TASKS FOR THIS EXERCISE:
1. Copy the passage of the mill-moving thread verbatim, starting with "I will put D" and going on through "deller (Dec 3, 2009)".
2. Pick up the mill-moving thread after its final line and keep it going.

Well i started the prep for the move today.
I purchased a 4 ton turfer winch, 2 lifting straps and a s/h pallet truck 
I also purchased some timber, 4x4 posts and a sheet of 18mm ply.
who needs a roof rack :





I got it all back to the shop and set about making a pallet to bolt the mill to.
made some steel runners for the bottom, note the deep csk holes so the screw heads are protected




Using my handy mobile work bench I cut the ply to size




I cut the posts to length and screwed them on the bottom of a double layer of ply




and then screwed the steel runners on




I will put D shackles in the holes to attach the slings to and then winch from the pallet so it wont pull the mill over.
I have also put together a selection of timber to make a sturdy ramp for the trailer, along with ratchet straps and some tools of useful possibilities.

The plan is to carefully lift the mill onto the pallet and the use the pallet truck to get to the trailer, winch the mill onto the trailer, drive home and reverse the process


----------



## Mo deller (Dec 3, 2009)

Yay another Beaver. Here's a photo of mine,a little model A.






I bought this from an engineer friend when he retired. He used to work for Balding engineering in Norwich where they were made.

Shall we start a Beaver owners club? ;D

Mo.


----------



## 1Kenny (Dec 3, 2009)

I have only seen pictures of beavers and they look like a well built machine.

Yes, grunty, with a moveable work bench like that it seems to me you have two shops. One being mobil. 

Kenny


----------



## Troutsqueezer (Dec 3, 2009)

You might want to see if you can snag that phone booth in the background there. Might be worth something someday. We don't have those anymore over here. At least in CA. Everybody's got a cell phone now. 

-T


----------



## grunty (Dec 5, 2009)

Got it ;D ;D ;D
Bed down, head down and on the move




Up onto the palette




Time for a break








About an hour and a half later and it's time for a drive




in its new home, just some more clearing out and some positioning to do now 




Comes with...
a vice




Clarkson autolock




fly cutter




some cutters




morse adapters




clamps




and a cute badge 





£250 plus the pallet and equipment and 3 favours to mates


----------



## vlmarshall (Dec 5, 2009)

Congrats on the successful move! Is the spindle a 50 taper? I can't tell from the tooling photos.


----------



## grunty (Dec 5, 2009)

Hi
it's a 40 taper, took a while to find the engraving though


----------



## harty (Dec 7, 2009)

DATA SEGMENT:
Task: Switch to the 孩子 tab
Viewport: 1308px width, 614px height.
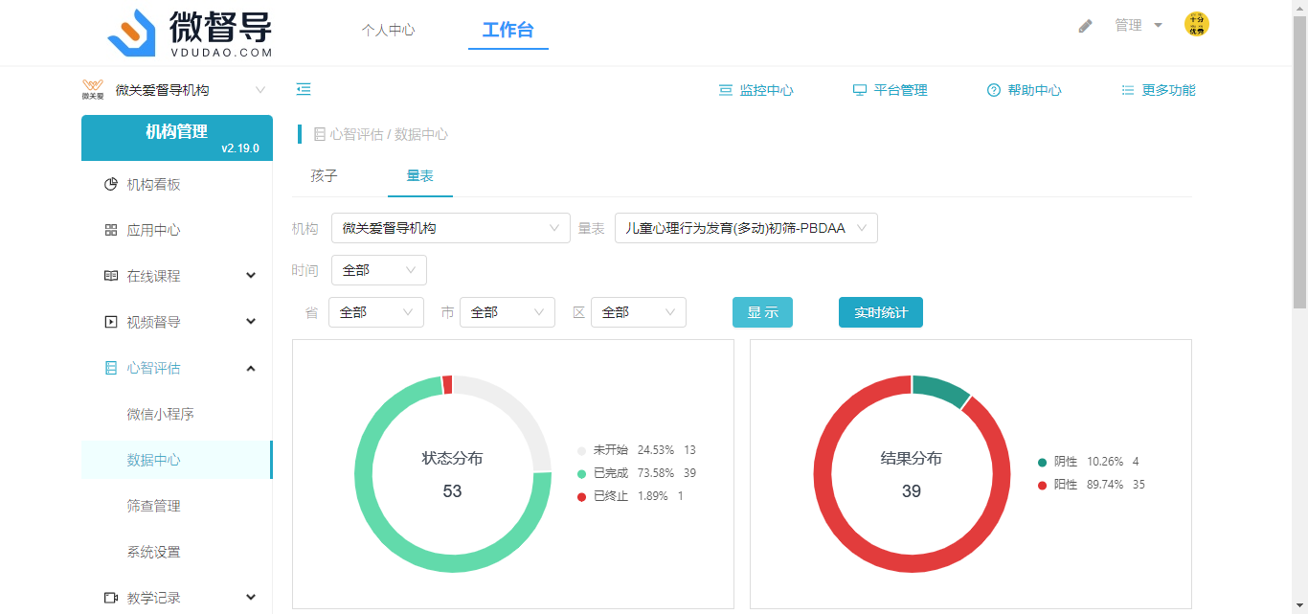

RESULTS FOR EACH TASK:
1.
I will put D shackles in the holes to attach the slings to and then winch from the pallet so it wont pull the mill over.
I have also put together a selection of timber to make a sturdy ramp for the trailer, along with ratchet straps and some tools of useful possibilities.

The plan is to carefully lift the mill onto the pallet and the use the pallet truck to get to the trailer, winch the mill onto the trailer, drive home and reverse the process


----------



## Mo deller (Dec 3, 2009)

2.
Hi Grunty 

I have a pdf copy of the manual for one of these if you need it
I also have the same machine they are well built and machine very nicely
did a full resoration job on mine cos it was painted with hammertone paint
and i hate hammertone paint 

cheers
Harty


----------



## grunty (Dec 7, 2009)

harty  said:
			
		

> Hi Grunty
> 
> I have a pdf copy of the manual for one of these if you need it
> I also have the same machine they are well built and machine very nicely
> ...



It did come with a manual but it is in very poor condition and only consists of printed pages so a PDF would be very helpfull thank you.
Mine is also painted in some awful hammer paint over the original grey so thats the lathe and the mill to do then :-\
Just need to find a suitable colour


----------



## harty (Dec 8, 2009)

Hi Grunty 

I emailed you a copy of the manual let me know if you don't get it 

cheers
Harty

ps just thought i would include some inspiration for you a before and after of my beaver


----------



## grunty (Dec 8, 2009)

Thats a huge improvement, I can see you have added some motors for feeds ;D ;D
I guess the hammer finish is standard as yours looks very like mine does at the moment.
Thank you for the PDF, very infomative


----------



## harty (Dec 9, 2009)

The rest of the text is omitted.